- Questions -
**1.** In the page on RL fine-tuning of 4B models as recursive agents, where do child rollouts get their advantages?
**2.** Continue the page on RL fine-tuning of 4B models as recursive agents from its final sentence.

- Selected passage -
________________

RL Fine-Tuning Enables Small 4B Models to Match Large LLMs as Recursive Agents
Summary
- • RL fine-tuning teaches 4B models to act as recursive language models natively
- • A single shared policy trains both parent decomposer and child sub-agent roles
- • The 4B model matches Claude Sonnet 4.6 on evidence selection at a fraction of the size and cost
- • Training code and RLM scaffold are open-sourced via SkyRL
Details
RL fine-tuning instills native RLM behavior in 4B models
Supervised fine-tuning and prompting cannot reliably elicit recursive language model behavior in small models. Reinforcement learning fine-tuning is shown to be necessary to produce consistent, task-specific RLM behavior at this scale.
Single shared policy trains both parent and child RLM roles simultaneously
Rather than maintaining separate models for the orchestrating parent and the spawned child sub-agents, one 4B model is trained to play both roles. Child rollout advantages are inherited from the parent rollouts that spawned them, eliminating the need for additional reward signals.
RLMs use a Python REPL as their primary environment for inspecting and decomposing context
Context is stored as an external object rather than placed directly in the context window. Each turn the model writes code, the REPL executes it, and results are returned as the next user message. Built-in functions include FINAL(), rlm_query() for a single child, and rlm_query_batched() for parallel child dispatch.
RL fine-tuned 4B model matches Claude Sonnet 4.6 on evidence selection task
On an evidence selection benchmark over multiple scientific documents, the fine-tuned 4B model achieves parity with Claude Sonnet 4.6 using the identical RLM harness and REPL environment, at a fraction of the size and cost.

________________

- Information -
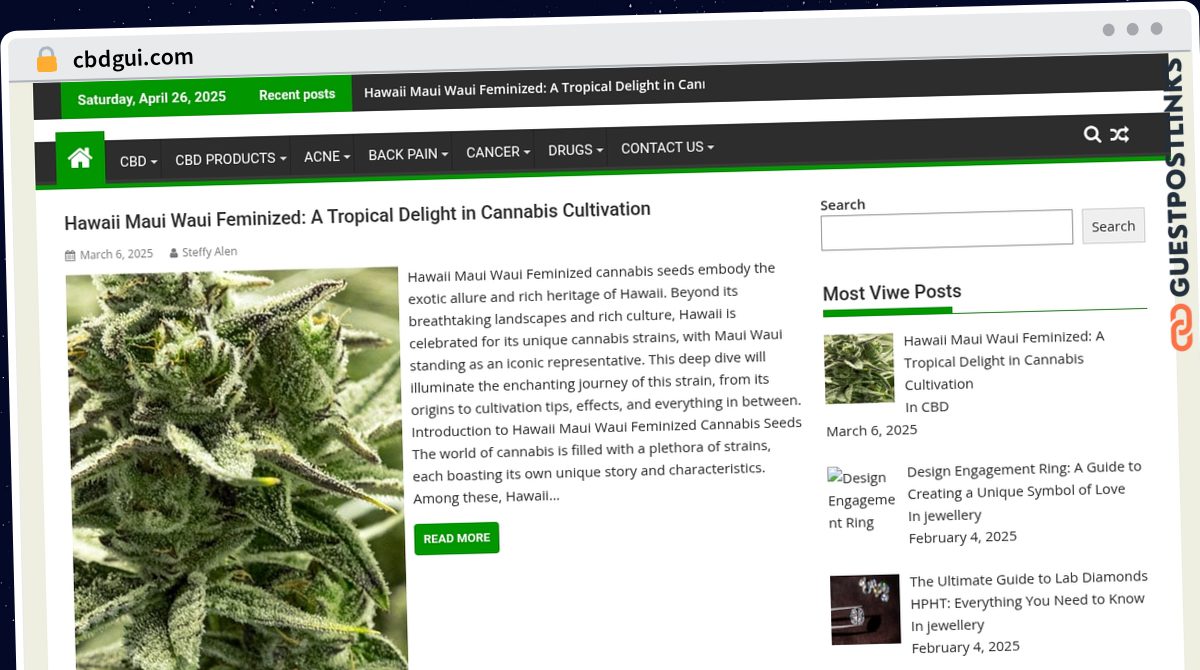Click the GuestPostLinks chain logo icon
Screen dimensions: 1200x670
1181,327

________________

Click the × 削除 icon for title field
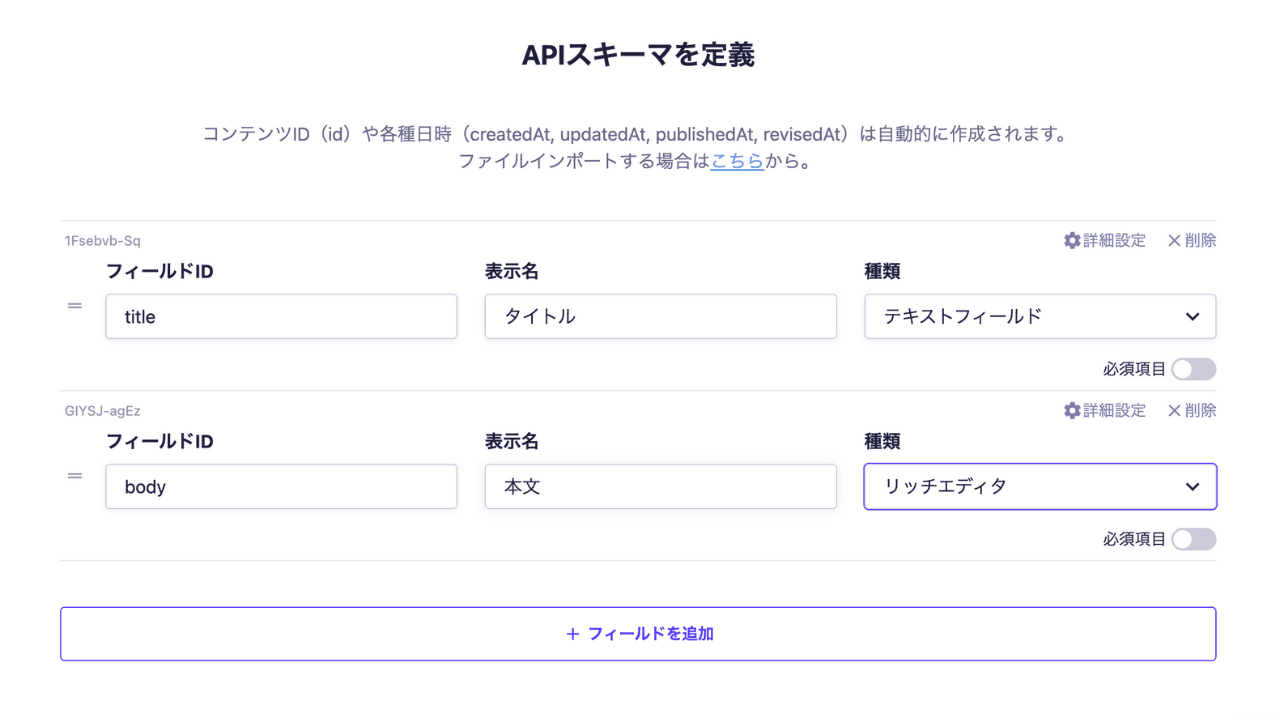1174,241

________________

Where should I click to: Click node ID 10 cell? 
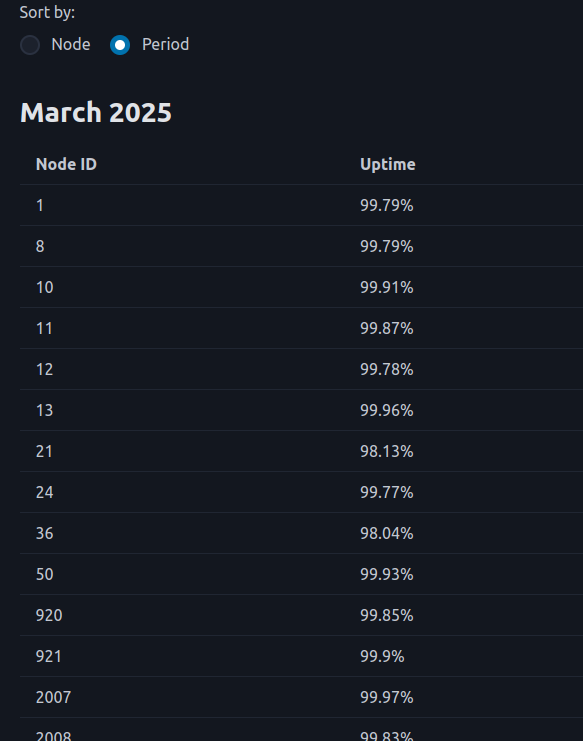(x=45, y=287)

________________

- Task answers -
**1.** They inherit them from the parent rollouts that spawned them.

**2.**
RLMs address long-context problems by externalizing context and decomposing recursively
Instead of expanding context windows, RLMs treat context as a programmatic object to be inspected and broken down through recursive self-calls, making them well-suited for tasks involving large documents.
Full training and evaluation code open-sourced via SkyRL
The release includes RL training scripts, the RLM scaffold implementation, and the evidence selection environment, lowering the barrier for teams to reproduce results or adapt the approach to their own long-context tasks.
Approach targets production deployment of cheap, purpose-built RLMs
RL fine-tuning produces models with predictable latency and stable behavior, addressing two core operational weaknesses of prompt-tuned RLMs that have limited real-world adoption.
Research = academic/empirical finding, New Tech = novel technical approach, Tech Info = how a system works, Stat = quantitative result, Insight = analytical observation, Infrastructure = tooling/code release, Strategy = deployment or product positioning
What This Means
This research demonstrates that frontier-scale reasoning on complex long-document tasks is no longer exclusive to large, expensive models — a properly RL fine-tuned 4B model can match a much larger system when given the right recursive scaffolding. For teams building production AI pipelines, this opens a path to deploying capable document-analysis agents at a fraction of current inference costs. The open-source release of training code and the RLM scaffold means the technique is immediately reproducible and extensible, which could accelerate adoption of recursive architectures as a standard approach to long-context problems.